Only the One Ring makes any appearance in The Hobbit, and then it is only known as a magic ring which makes the wearer invisible; its much larger and darker significance is not revealed until The Lord of the Rings. The history of the Rings of Power is described in its known entirety in The Silmarillion, in "Of the Rings of Power and the Third Age".

===The Rose and the Ring===
William Makepeace Thackeray's satirical novel The Rose and the Ring features a ring that has the power to make whoever owns it beautiful; its passage from person to person in the novel is an important element of the story.

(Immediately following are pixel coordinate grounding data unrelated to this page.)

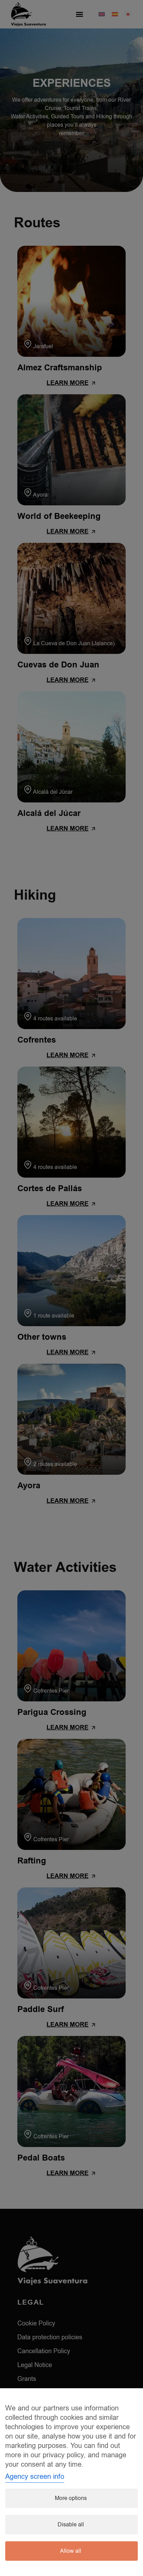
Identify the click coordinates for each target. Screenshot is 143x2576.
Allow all (70, 2551)
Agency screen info (34, 2476)
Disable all (71, 2524)
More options (71, 2498)
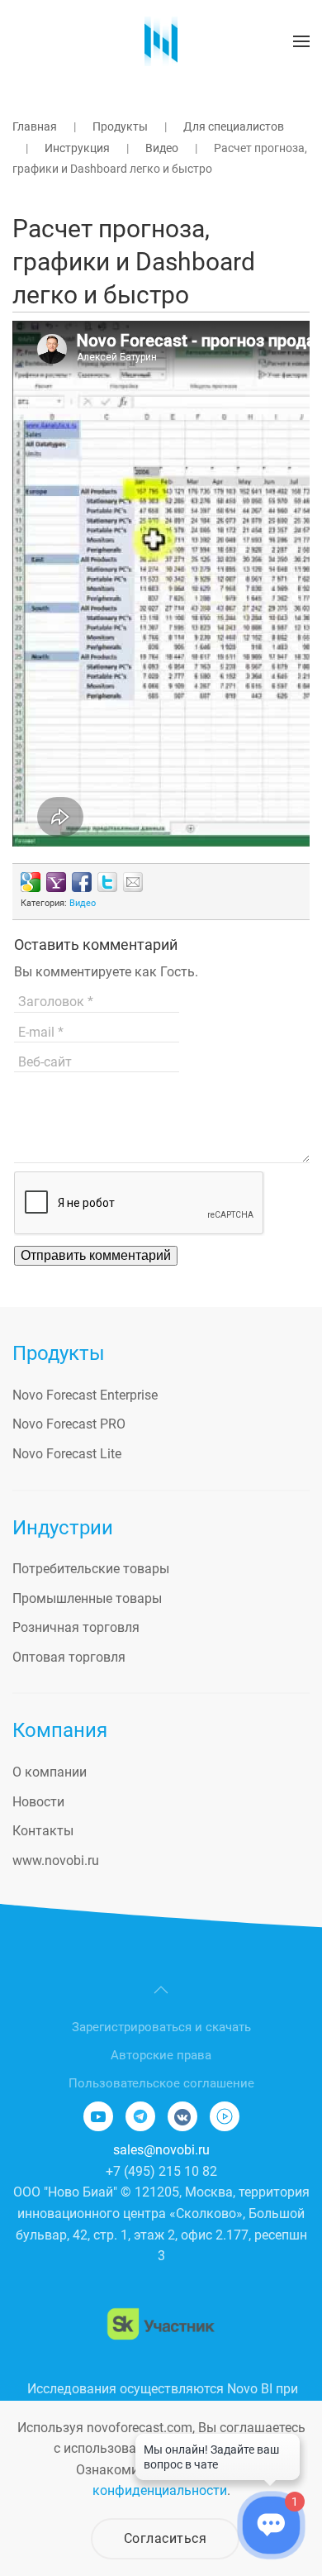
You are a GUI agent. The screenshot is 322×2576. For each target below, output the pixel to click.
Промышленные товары (87, 1598)
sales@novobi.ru (161, 2150)
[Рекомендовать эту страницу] (133, 882)
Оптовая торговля (68, 1657)
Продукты (120, 126)
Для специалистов (233, 126)
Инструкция (77, 148)
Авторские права (161, 2055)
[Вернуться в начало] (161, 41)
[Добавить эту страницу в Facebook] (82, 882)
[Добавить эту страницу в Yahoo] (56, 882)
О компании (49, 1772)
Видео (161, 148)
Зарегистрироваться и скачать (161, 2027)
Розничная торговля (76, 1627)
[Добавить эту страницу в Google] (30, 882)
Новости (38, 1802)
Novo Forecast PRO (68, 1424)
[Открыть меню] (301, 41)
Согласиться (165, 2538)
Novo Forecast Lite (66, 1454)
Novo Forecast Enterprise (85, 1395)
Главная (34, 126)
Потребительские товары (90, 1569)
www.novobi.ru (55, 1860)
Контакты (42, 1831)
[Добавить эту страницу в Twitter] (107, 882)
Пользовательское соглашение (161, 2083)
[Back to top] (161, 1990)
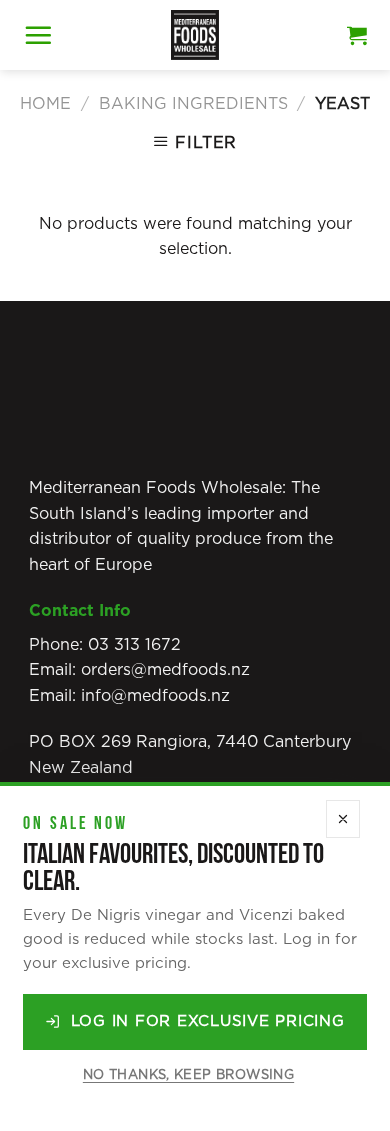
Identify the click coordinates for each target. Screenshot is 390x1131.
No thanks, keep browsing (188, 1075)
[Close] (343, 819)
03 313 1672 (134, 645)
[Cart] (357, 35)
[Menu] (38, 35)
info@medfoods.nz (155, 696)
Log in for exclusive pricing (208, 1021)
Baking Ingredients (193, 104)
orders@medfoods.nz (165, 670)
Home (45, 104)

===The Chronicles of Narnia===
In The Magician's Nephew, from C.S. Lewis' The Chronicles of Narnia series, two magic rings, which take people to the Wood between the Worlds, a linking room between parallel universes, are central to the story; a yellow ring, when touched, sends a person to the Wood Between the Worlds, while a green ring is used from there to bring that person into a world of their choosing. These rings were created by the magician "Uncle Andrew" by the use of magical dust from Atlantis.

===Harry Potter series===
The Harry Potter series, by author J. K. Rowling, features a magic ring bearing a coat of arms linked to the Peverell brothers, Harry Potter and Lord Voldemort's ancestors. It becomes one of the most important objects in Harry Potter's world because it contains a fragment of Voldemort's soul, and before it was pried apart by Dumbledore, it held one of the three Deathly Hallows: the Resurrection Stone, which can summon the dead.

===Doctor Who===
In the longest-running science-fiction series Doctor Who, the First Doctor sometimes used a ring with strange powers, which first appeared in The Web Planet where he used it to control a Zarbi. In Doctor Whos 20th anniversary story "The Five Doctors" the Ring of Rassilon, the legendary founder of Time Lord society, is said to confer immortality. Apparently this is how Rassilon has remained alive. However, when the renegade Time Lord Borusa puts the ring on he is turned to stone, as were others before him. This was a trap by Rassilon for renegade Time Lords.

===Other appearances===
Magic rings are a common motif in a variety of cultural texts, including literature, television, film, and video games, as well as comics. Often imbued with supernatural powers, they frequently symbolize themes such as loyalty, fate, or moral virtue. Their presence typically signifies a narrative turning point or grants unique abilities to the bearer.

Notable examples include:
- In DC's cosmology exist the Lantern Rings that form the different Lantern Corps powered by emotions. Eg. the Green Lantern Corps
- In A Midsummer Tempest by Poul Anderson, magic rings given by Oberon and Titania symbolize loyalty and offer aid when their wearers remain faithful to one another.
- The animated series Captain Planet and the Planeteers features five elemental rings – Earth, Fire, Wind, Water, and Heart – which, when combined, summon the titular hero.
- In E. Nesbit’s The Enchanted Castle, a magic ring grants invisibility, echoing similar motifs in later fantasy works.
- The video game The Elder Scrolls III: Morrowind includes the ring “Moon-and-Star,” a legendary artifact central to prophecy and the player's identity as the reincarnated hero.
- The Vampire Diaries features magic rings that allow vampires to survive sunlight and protect humans from supernatural harm.
- In Andre Norton's The Zero Stone, the titular magic ring serves as a powerful artifact of alien origin, guiding the protagonist through a space-fantasy narrative.

While many works include magic rings, not all examples are culturally or narratively significant. The article selectively includes prominent instances that have contributed meaningfully to the motif's development in fiction.